- What you need to do
With the first line as the start and the line containing "322x198 pixels." as the end, write out every line of the records exactly.

━━━━━━━━━━━━━━━━

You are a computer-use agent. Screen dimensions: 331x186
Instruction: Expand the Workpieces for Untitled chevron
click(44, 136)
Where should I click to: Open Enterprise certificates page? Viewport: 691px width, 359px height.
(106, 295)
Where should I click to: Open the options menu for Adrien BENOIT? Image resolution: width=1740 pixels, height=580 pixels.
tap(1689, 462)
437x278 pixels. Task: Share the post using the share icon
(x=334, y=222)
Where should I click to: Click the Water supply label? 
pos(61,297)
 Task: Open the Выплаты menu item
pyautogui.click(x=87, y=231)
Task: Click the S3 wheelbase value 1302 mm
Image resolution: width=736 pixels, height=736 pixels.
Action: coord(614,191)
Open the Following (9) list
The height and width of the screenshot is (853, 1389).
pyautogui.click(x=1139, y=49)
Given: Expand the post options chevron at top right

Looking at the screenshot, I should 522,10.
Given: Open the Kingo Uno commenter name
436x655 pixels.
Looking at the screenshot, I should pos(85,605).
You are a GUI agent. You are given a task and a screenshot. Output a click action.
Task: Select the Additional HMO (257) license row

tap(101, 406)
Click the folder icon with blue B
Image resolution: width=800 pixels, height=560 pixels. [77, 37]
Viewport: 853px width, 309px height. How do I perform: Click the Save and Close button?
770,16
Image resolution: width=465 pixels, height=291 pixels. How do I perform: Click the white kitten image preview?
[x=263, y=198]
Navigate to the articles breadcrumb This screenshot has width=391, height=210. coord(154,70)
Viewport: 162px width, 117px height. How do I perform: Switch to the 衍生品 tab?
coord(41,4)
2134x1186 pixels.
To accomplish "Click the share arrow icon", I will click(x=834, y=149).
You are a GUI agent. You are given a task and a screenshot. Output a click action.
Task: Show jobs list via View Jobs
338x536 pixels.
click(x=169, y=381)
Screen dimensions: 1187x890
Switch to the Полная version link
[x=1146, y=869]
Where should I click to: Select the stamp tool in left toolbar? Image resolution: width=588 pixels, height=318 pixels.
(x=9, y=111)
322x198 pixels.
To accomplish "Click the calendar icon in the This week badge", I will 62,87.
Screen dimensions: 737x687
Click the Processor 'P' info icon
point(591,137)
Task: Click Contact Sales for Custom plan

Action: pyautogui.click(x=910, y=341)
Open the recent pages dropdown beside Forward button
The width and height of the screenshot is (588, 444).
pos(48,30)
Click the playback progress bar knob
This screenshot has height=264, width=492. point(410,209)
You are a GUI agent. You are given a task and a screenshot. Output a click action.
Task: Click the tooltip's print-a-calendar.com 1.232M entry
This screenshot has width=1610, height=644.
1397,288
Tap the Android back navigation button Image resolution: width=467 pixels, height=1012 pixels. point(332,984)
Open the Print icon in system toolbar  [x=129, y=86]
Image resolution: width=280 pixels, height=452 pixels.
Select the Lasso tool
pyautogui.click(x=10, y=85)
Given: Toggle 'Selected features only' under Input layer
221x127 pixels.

━━━━━━━━━━━━━━━━

- Output below
You are a computer-use agent. Screen dimensions: 331x186
Instruction: Expand the Workpieces for Untitled chevron
click(44, 136)
Where should I click to: Open Enterprise certificates page? Viewport: 691px width, 359px height.
(106, 295)
Where should I click to: Open the options menu for Adrien BENOIT? Image resolution: width=1740 pixels, height=580 pixels.
tap(1689, 462)
437x278 pixels. Task: Share the post using the share icon
(x=334, y=222)
Where should I click to: Click the Water supply label? 
pos(61,297)
 Task: Open the Выплаты menu item
pyautogui.click(x=87, y=231)
Task: Click the S3 wheelbase value 1302 mm
Image resolution: width=736 pixels, height=736 pixels.
Action: coord(614,191)
Open the Following (9) list
The height and width of the screenshot is (853, 1389).
pyautogui.click(x=1139, y=49)
Given: Expand the post options chevron at top right

Looking at the screenshot, I should 522,10.
Given: Open the Kingo Uno commenter name
436x655 pixels.
Looking at the screenshot, I should pos(85,605).
You are a GUI agent. You are given a task and a screenshot. Output a click action.
Task: Select the Additional HMO (257) license row

tap(101, 406)
Click the folder icon with blue B
Image resolution: width=800 pixels, height=560 pixels. [77, 37]
Viewport: 853px width, 309px height. How do I perform: Click the Save and Close button?
770,16
Image resolution: width=465 pixels, height=291 pixels. How do I perform: Click the white kitten image preview?
[x=263, y=198]
Navigate to the articles breadcrumb This screenshot has width=391, height=210. coord(154,70)
Viewport: 162px width, 117px height. How do I perform: Switch to the 衍生品 tab?
coord(41,4)
2134x1186 pixels.
To accomplish "Click the share arrow icon", I will click(x=834, y=149).
You are a GUI agent. You are given a task and a screenshot. Output a click action.
Task: Show jobs list via View Jobs
338x536 pixels.
click(x=169, y=381)
Screen dimensions: 1187x890
Switch to the Полная version link
[x=1146, y=869]
Where should I click to: Select the stamp tool in left toolbar? Image resolution: width=588 pixels, height=318 pixels.
(x=9, y=111)
322x198 pixels.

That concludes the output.